Seems like because of the patch to #229673, now MAC checks are being applied to
this operation, so when in enforcing mode, even when specifying '-U root' and
the correct root password, I am unable to remove the job.
And when in permissive mode, I am still able to remove everyone's job without
being asked for a password.

This looks strange to me since I'd expect something like 'lprm: Job #00 does not
exist!' when trying to delete a job from a user who's domain is inaccessible. I
don't think lspp has a requirement about this, though - so just FYI.



Comment 22 Matt Anderson 2007-03-26 16:26:50 UTC
With regards to "now MAC checks are being applied to this operation, so when in
enforcing mode, even when specifying '-U root' and the correct root password, I
am unable to remove the job."   I think its better to say RBAC checks are being
applied.  In enforcing mode, even with the correct password, users are unable to
delete other's jobs from the queue unless they are in a role which has
permissions to manage the queue.  When I gave the correct password from staff_r
I was not able to delete a job, but once changed to sysadm_r I was able to
remove the job.

As for permissive mode, I am still prompted for a password.  Although permissive
mode is not supported I'd still expect to see consistent behavior, perhaps you
could elaborate on how you setup your test in permissive mode.

Comment 23 Klaus Kiwi (Old account no longer used) 2007-03-26 16:38:45 UTC
(In reply to comment #22)
> As for permissive mode, I am still prompted for a password.  Although permissive
> mode is not supported I'd still expect to see consistent behavior, perhaps you
> could elaborate on how you setup your test in permissive mode.

Have you removed the 'AuthType Basic' from the Cancel job policy?

Comment 24 Matt Anderson 2007-03-26 16:55:12 UTC
No I still have that there.  I was confused on this as well so I email'ed Tim
and this is what he said:

No.  Just set "AuthType Basic" or any other authentication scheme you
like, and the client will ask the server to use getsockopt(SO_PEERCRED)
if (a) it failed to authenticate using a certificate, (b) it is over an
AF_LOCAL socket, and (c) it is authenticating as the current user.

It is basically an extension of the certificates mechanism.

----

So with the patch Tim created we still need to have 'AuthType Basic' just that
the patch makes it so the server doesn't prompt for a password when you're not
masquerading as a different user.

Comment 25 Tim Waugh 2007-03-29 09:28:32 UTC
Is the fix to bug #229673 not working as expected?  If that is the case, please
add a note to that bug report.

For *this* bug (bug #230613), 'AuthType Basic' is needed for any operations that
are to be authenticated (such as Cancel-Job), and the SO_PEERCRED patch
effectively by-passes the 'Basic' authentication similarly to the way a root
certificate (i.e. providing the contents of /var/run/cups/certs/0) does. 
However, I have not yet built a CUPS package for Red Hat Enterprise Linux 5
containing this patch.  This will come soon.

Comment 27 Klaus Kiwi (Old account no longer used) 2007-03-29 15:27:41 UTC
No, bug #229673 fixed and working as expected from my testing.

Have you got feedback from mainstream Cups about this one?

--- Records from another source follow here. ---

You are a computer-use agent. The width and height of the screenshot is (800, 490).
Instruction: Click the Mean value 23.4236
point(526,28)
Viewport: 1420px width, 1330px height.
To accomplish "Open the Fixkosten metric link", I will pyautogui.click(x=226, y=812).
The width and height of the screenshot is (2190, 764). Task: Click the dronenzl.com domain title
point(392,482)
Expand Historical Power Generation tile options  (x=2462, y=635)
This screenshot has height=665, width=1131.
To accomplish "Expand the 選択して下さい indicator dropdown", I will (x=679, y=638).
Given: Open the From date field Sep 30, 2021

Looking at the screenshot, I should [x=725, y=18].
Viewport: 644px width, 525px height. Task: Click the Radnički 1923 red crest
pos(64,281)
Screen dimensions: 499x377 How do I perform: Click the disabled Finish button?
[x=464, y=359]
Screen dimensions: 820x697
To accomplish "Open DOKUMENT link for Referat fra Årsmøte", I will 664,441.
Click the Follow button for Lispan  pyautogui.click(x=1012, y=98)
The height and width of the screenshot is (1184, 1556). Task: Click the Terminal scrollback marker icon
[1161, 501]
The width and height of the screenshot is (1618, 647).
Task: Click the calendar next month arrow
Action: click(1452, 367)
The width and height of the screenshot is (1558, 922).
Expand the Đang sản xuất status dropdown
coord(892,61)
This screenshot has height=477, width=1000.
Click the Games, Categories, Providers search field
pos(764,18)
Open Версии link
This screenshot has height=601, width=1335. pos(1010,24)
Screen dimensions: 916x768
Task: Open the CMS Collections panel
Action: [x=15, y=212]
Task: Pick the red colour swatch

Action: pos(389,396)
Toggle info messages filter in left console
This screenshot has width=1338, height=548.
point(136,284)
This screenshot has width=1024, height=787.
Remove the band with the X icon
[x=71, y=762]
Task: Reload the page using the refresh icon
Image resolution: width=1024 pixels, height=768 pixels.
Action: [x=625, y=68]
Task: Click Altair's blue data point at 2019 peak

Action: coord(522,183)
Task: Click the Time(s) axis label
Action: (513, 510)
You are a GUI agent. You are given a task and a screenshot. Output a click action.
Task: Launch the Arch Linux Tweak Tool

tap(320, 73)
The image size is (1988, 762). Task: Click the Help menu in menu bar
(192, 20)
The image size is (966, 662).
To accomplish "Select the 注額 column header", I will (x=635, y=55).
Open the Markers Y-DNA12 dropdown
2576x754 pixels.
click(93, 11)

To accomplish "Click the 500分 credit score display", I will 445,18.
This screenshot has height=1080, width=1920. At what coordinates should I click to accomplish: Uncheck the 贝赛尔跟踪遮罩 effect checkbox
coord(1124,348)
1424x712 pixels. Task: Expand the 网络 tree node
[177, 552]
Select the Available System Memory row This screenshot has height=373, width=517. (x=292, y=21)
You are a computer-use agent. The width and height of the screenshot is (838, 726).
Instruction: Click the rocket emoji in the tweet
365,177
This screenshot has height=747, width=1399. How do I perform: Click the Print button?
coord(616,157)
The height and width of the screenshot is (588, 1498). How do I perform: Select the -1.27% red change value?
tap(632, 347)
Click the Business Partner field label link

This is one of two or
three packages that we are awaiting for the final (LSPP) version.

Comment 29 Klaus Kiwi (Old account no longer used) 2007-03-29 22:59:35 UTC
tested, 1:1.2.4-11.8 seems to fix this problem

Comment 33 errata-xmlrpc 2007-10-31 13:48:54 UTC
An advisory has been issued which should help the problem
described in this bug report. This report is therefore being
closed with a resolution of ERRATA. For more information
on the solution and/or where to find the updated files,
please follow the link below. You may reopen this bug report
if the solution does not work for you.